If you are currently living from one paycheque to the next, you’re essentially living on borrowed time. Eventually, an emergency will arise and your careful stretching from one payday to the next will be disrupted. Living this way is draining, but you do have a choice. A budget might sound punitive or even more stressful, but it really isn’t. A good budget is just a tool to control your money – and to stop letting it control you.
Tally your income.
If you get paid once or twice per month with steady paycheques, tallying up your income is simple. If you get paid weekly or have multiple sources of income, like tips, paycheques, side jobs for cash, or more, your first step is to figure out how much money you make every month.
If you have a variable income, it’s worthwhile to go back and look at how much money you made in the past few months to see if the money coming in is consistent. If it varies by quite a bit, consider building your budget off the lowest month’s income and stashing the extra every month for emergencies or irregular purchases like holiday gifts or annual fees.
Establish your essential expenses.
What is essential in your life? Housing, food, and utilities are at the top of life for most. You may also need internet access if you work from home and gas money or funds for transportation if you commute to work.
While everything in your life now may feel essential, really work through your expenses carefully. An expensive car payment may not be essential if you can just take the bus or public transportation to work. A premium cable and internet combination may not be essential either if you can pay for just the internet and save hundreds without cable.

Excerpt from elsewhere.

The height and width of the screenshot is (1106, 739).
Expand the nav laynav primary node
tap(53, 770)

Go through each expense and determine if it is essential or just something you enjoy having. Once you’ve done this, tally up your expenses and compare them to your income. This is the start of your budget.
Build your basic budget.
Look at your income and look at your essential expenses. If the expenses are higher than the income, you will need to make some major changes in your lifestyle to be sure you and your family are safe and fed every month and that you’re able to work.
If you have money left over after your essentials, it’s time to sort out how to best divide that money among all the things that you still enjoy or feel obligated to.

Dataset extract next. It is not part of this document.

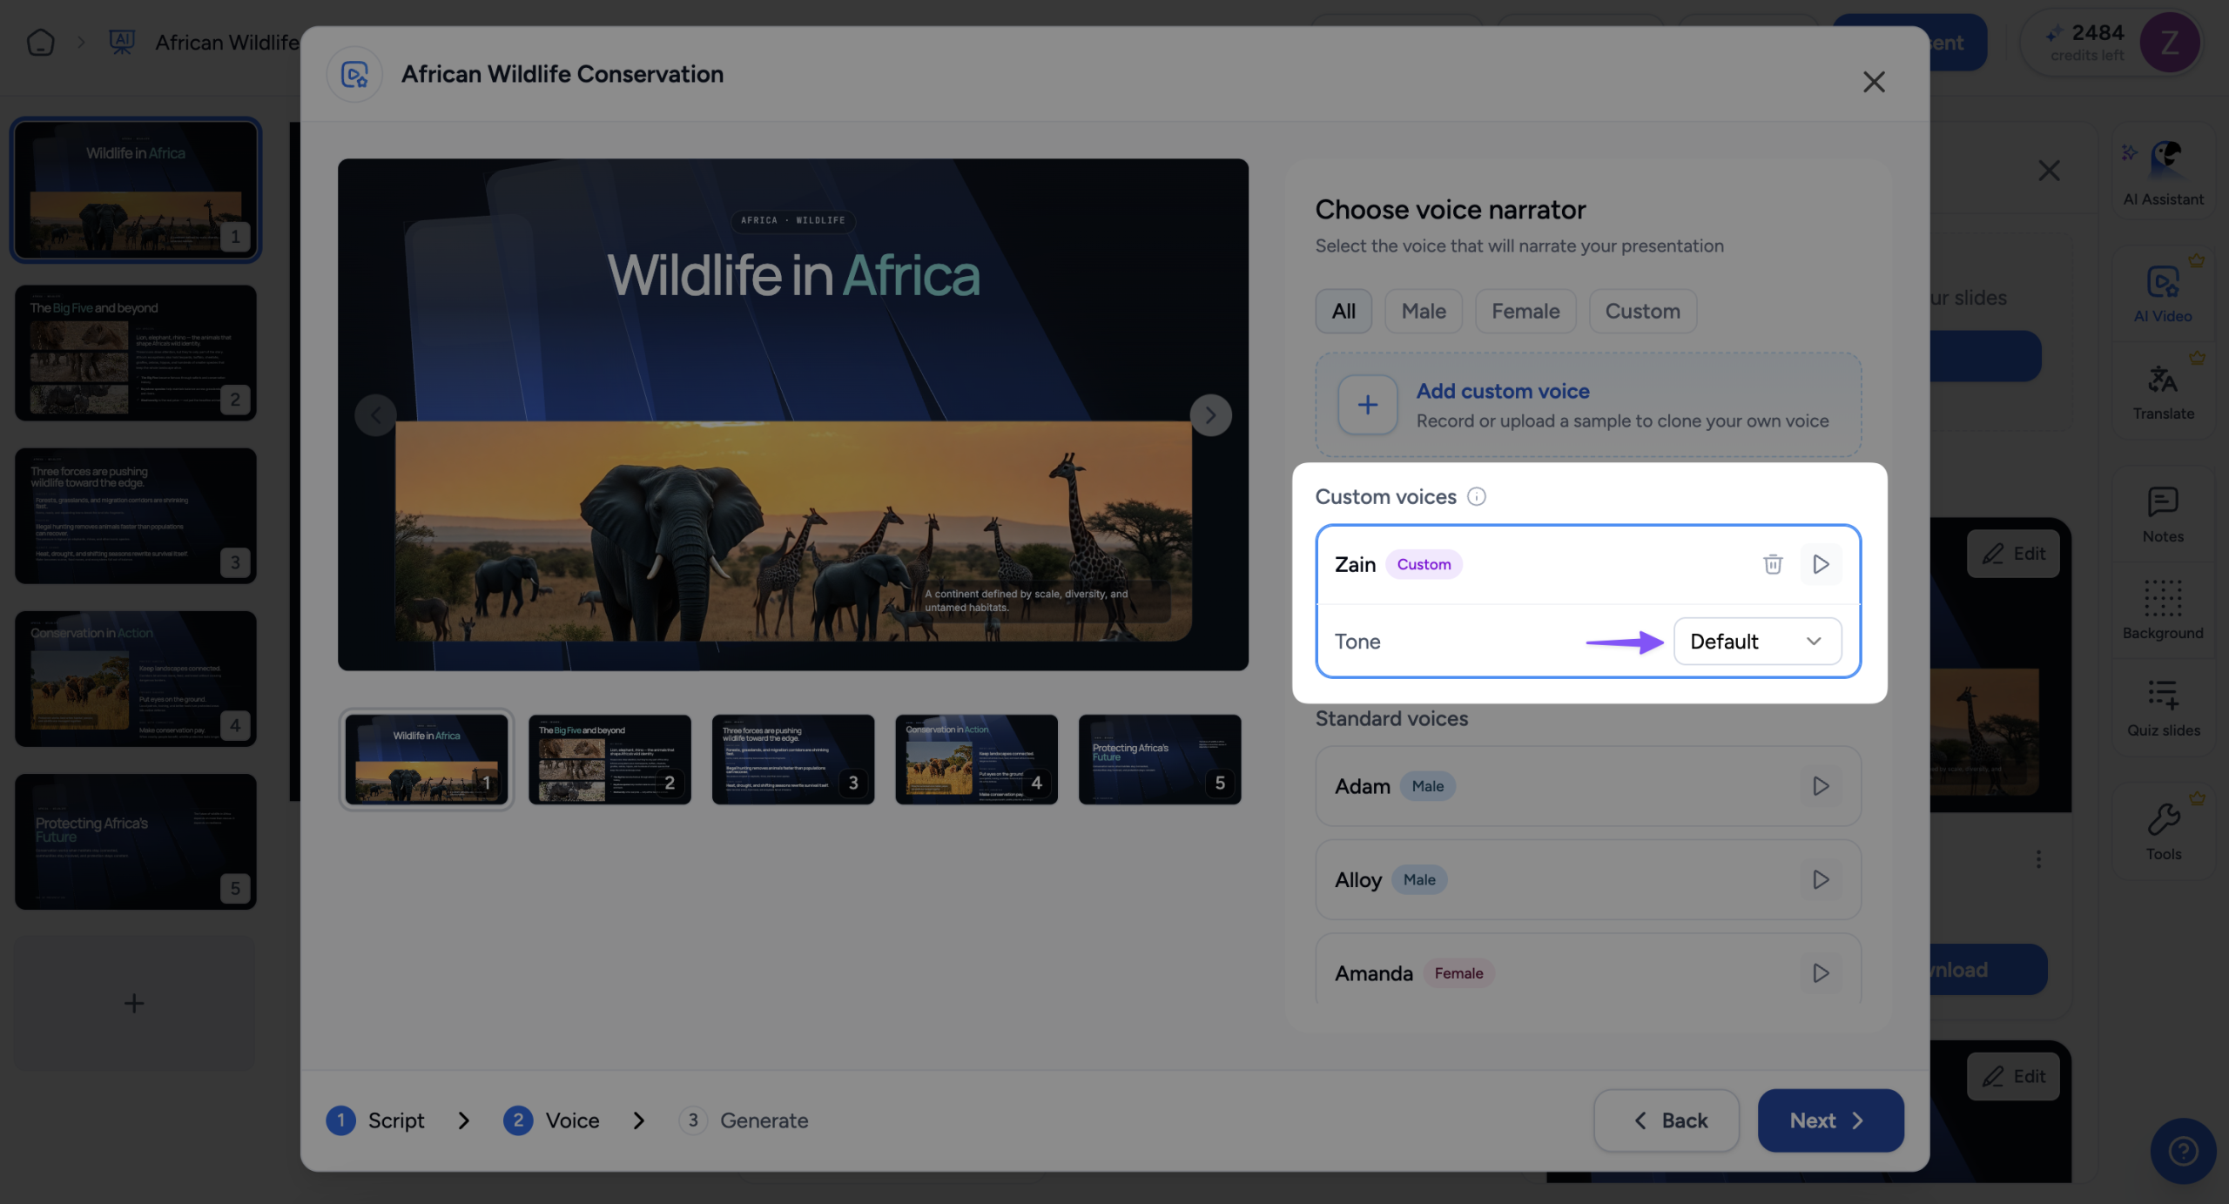Filter voices by Female
The image size is (2229, 1204).
pyautogui.click(x=1525, y=311)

- Debt payments – If you have credit cards or other loans, the payments on those loans are not technically essential, but your life (or at least your FICO score) can get uncomfortable if you fail to make at least the minimum payments.
- Entertainment – It’s hard to live without any source of entertainment in your home. Fortunately, streaming services can cost as little as $10-$15 per month, giving you some options for shows. Just remember that you don’t need to subscribe to every service to have something to watch.

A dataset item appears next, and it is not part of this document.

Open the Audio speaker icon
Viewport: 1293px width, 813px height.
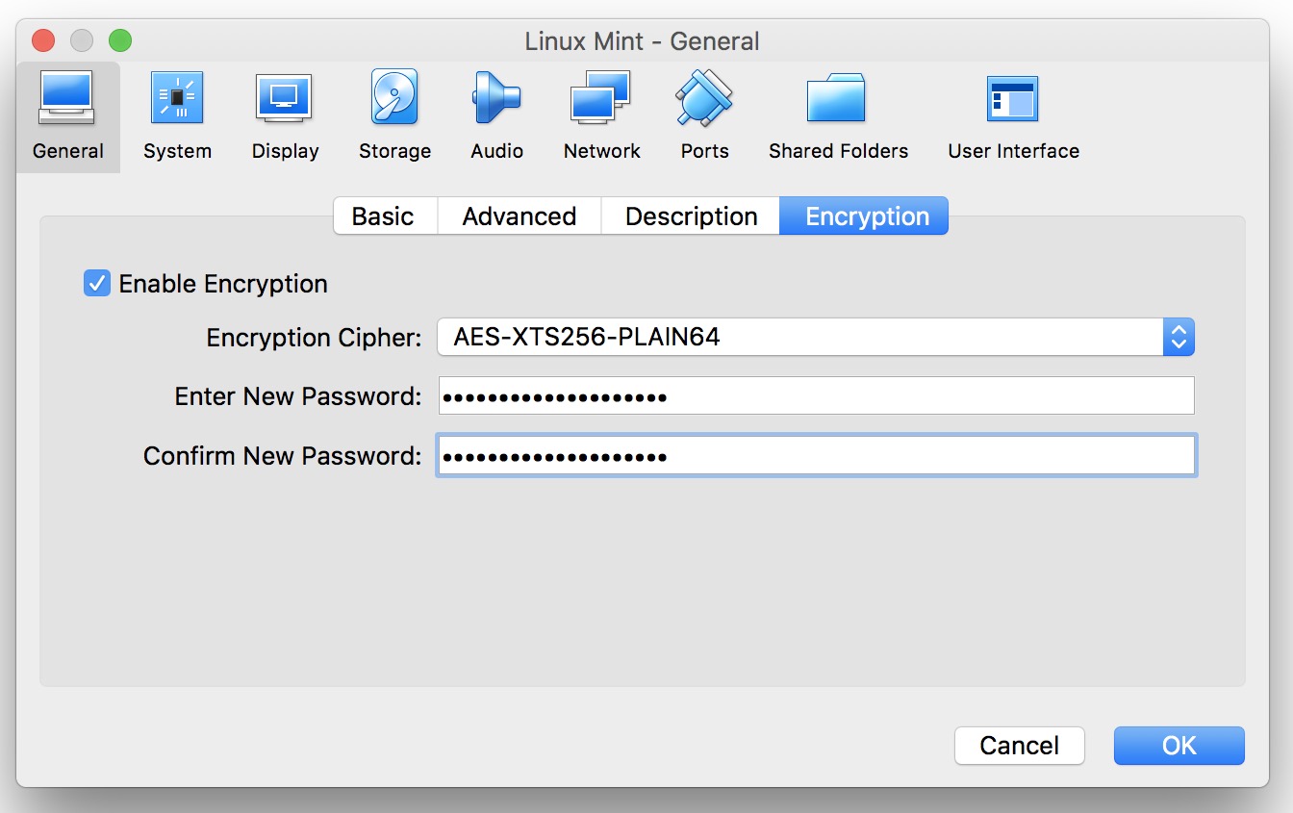click(496, 99)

- Clothing – Some clothing is essential, but it’s easy to spend a lot of money on a new outfit periodically and throw off the budget. If clothing is something you know you’ll be buying, give yourself a bit of money to spend on it and track that spending to avoid being wiped out by a shopping spree.
- Dining and Social – Social lives can be expensive, especially when there is pressure to spend money on drinks or dinners out with friends. Really look hard at how much you can afford to spend on fun in bars and restaurants and work that number into the budget.
Look for areas to cut expenses.
It’s very likely you’ll run out of money in your budget before you run out of things you’d like to buy. When that happens, it’s time to make some adjustments. You can cut expenses in a lot of ways without feeling like you’re making tremendous sacrifices.
- Consolidate debts – If you have many smaller credit cards, consolidate them into a single payment by applying for an installment loan and then making those new, smaller monthly payments.
- Trade-in a car – An expensive new car can cripple the budget. Consider trading in that car or selling it and buying a much less expensive used car that will get you where you need to go and save money at the same time.
- Move – If your rent payment is pushing hard at the budget, consider moving. Moving just fifteen minutes farther away from work can reduce costs considerably in some areas.
- Host friends and family – Buying some groceries and having friends over to watch the big game can cost considerably less than meeting them at a sports bar where you’ll pay for drinks and meals and tips. You don’t have to sacrifice your friends just to keep a budget.
Make it easy to keep it up.
If you struggle to keep tabs on your money, use technology to help. Streamline your spending by keeping a single credit card or just using your debit card. Use apps to help you track your spending across your new categories. A good app will help you see when you’re reaching your determined limit with your purchases so that you can lean back a bit and save that next purchase for the following month when your budget refreshes again.